Data extract START
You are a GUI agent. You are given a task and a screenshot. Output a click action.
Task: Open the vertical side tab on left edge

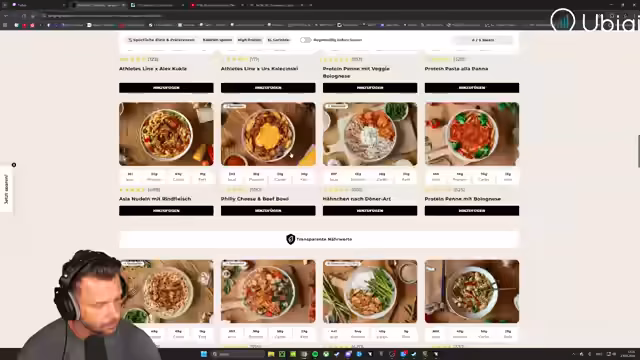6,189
Data extract END
Data extract START
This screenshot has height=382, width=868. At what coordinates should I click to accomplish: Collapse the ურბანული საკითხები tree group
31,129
Data extract END
Data extract START
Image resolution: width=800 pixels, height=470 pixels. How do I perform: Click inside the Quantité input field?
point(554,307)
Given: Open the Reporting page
Data extract END
Among the entries above, the line containing "Image resolution: width=800", the line containing "Given: Open the Reporting page", and all lines between them are to be restated word for word; nothing else belongs in the reply.

Image resolution: width=800 pixels, height=470 pixels. How do I perform: Click inside the Quantité input field?
point(554,307)
Given: Open the Reporting page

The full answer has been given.